# Directions
Answer these from the passage on LogicaCMG and Bodycote below:
(a) How much is the Skynet 5 contract worth to LogicaCMG, and over how many years?
(b) What share of LogicaCMG's total revenue comes from the public sector?
(c) By how much did Bodycote's shares rise on the takeover rumors?

The IT services company LogicaCMG proved to be the latest beneficiary of the Ministry of Defence's military communications Skynet 5 contract yesterday when its shares shot up 3.5 per cent.

The £2.5bn deal made headlines last week after the British Government became the first in the world to outsource its military communications to a private company - the Franco-German defence giant European Aeronautic Defence and Space company (EADS).

In the case of LogicaCMG, the market seems to be catching up with old events. The company had flagged that it was part of the team given preferred bidder status on the contract - worth £80m to it over 15 years - about 18 months ago.

Of course, it is good news for LogicaCMG and proves it was right in predicting that deals from the public sector would be on the up. Revenue from the public sector makes up about a fifth of its total. The win is also perhaps proof that the merged company - of Logica with CMG - is better placed to win the big deals against its competitors than either business would have been alone. The key question for LogicaCMG, however, is when its core business of providing IT services will recover after customers, particularly in the telecoms and finance sectors, dramatically cut their spending.

While life is still clearly very tough, some glimmers of hope are emerging. Last week, the head of the research house Gartner said a "substantial" recovery in IT capital spending looked increasingly likely in 2004. The Gartner boss said increasing numbers of corporate IT managers planned to replace aging equipment and apply new technologies to improve efficiency.

There are also hopes that LogicCMG's mobile phone operator customers might start spending on IT systems again - all good news for LogicaCMG if it proves accurate.

Analysts are predicting LogicaCMG will make an underlying profit of about £100m this year on sales of about £1.7bn. Forecast earnings of about 9p for this year puts the stock, which has already trebled since April, on a multiple of about 30 times.

That is hardly cheap, although earnings predictions of about 13.5p for next year bring the rating down to a more affordable 20 times. Given the risks still attached to the recovery, the stock is a hold at best.

Bodycote worth brief flutter on bid talk

Bodycote International, the engineering company that started life as an underwear manufacturer, received some positive attention yesterday after rumours of a takeover bid surfaced. Shares in the company, which specialises in treating metals to protect them from heat exposure, rose more than 6 per cent on speculation that Greg Hutchings, the former chief executive of Tomkins, and John Chesworth, a former head of Bodycote, were talking to bankers about putting together a deal.

The unlikely duo refused to comment on the rumours, which were panned by Bodycote watchers, but they have raised questions over whether the company's fortunes are at long last starting to turn.

Since the manufacturing downturn first bit a chunk out of the company's business in 2000, a new management team has initiated a "self-help" programme of vigorous cost cutting after years of wanton spending on acquisitions and development projects.

# Data excerpts
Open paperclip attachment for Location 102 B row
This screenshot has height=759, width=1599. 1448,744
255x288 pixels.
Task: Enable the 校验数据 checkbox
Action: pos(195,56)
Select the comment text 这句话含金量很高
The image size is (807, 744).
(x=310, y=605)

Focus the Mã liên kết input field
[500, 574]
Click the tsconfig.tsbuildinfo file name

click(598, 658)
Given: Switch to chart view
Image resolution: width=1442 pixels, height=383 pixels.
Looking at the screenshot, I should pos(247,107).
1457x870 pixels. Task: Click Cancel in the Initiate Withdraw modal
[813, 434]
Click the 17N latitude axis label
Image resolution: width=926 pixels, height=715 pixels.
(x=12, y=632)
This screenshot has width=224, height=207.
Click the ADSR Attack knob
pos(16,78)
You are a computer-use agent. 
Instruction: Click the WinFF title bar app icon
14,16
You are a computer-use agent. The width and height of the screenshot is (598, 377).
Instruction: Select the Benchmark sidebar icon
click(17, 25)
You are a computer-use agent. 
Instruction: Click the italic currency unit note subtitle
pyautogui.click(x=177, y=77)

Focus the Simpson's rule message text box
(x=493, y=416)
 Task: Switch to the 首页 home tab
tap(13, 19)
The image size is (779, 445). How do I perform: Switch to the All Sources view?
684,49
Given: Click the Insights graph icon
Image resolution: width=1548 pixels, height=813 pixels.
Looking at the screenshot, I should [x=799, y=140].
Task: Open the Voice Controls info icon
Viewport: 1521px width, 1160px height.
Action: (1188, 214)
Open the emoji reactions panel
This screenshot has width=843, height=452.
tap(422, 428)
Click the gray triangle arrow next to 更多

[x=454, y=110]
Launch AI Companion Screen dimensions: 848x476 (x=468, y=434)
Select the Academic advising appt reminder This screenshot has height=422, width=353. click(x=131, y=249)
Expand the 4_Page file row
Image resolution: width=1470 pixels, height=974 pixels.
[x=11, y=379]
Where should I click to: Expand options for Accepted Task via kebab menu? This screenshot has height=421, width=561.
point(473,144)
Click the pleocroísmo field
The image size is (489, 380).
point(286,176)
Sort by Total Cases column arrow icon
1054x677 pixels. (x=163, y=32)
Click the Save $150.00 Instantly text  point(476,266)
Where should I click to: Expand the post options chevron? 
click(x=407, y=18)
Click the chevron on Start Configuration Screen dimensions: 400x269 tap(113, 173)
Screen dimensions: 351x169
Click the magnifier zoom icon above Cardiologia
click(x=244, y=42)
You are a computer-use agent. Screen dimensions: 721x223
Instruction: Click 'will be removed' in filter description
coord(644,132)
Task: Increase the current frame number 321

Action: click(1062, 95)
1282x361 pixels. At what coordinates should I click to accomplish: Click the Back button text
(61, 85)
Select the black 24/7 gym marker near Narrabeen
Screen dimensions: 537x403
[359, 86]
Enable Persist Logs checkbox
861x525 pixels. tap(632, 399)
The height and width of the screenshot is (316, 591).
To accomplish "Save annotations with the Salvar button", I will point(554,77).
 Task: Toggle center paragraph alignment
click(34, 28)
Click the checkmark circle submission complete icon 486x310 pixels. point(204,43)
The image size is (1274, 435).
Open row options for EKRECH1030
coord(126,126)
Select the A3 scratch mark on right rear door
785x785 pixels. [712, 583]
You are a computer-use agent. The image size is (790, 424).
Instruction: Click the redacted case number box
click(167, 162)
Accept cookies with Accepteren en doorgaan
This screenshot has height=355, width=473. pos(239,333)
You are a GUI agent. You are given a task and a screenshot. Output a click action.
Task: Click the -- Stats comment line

# Expected answer
(a) £80m over 15 years
(b) About a fifth
(c) More than 6 percent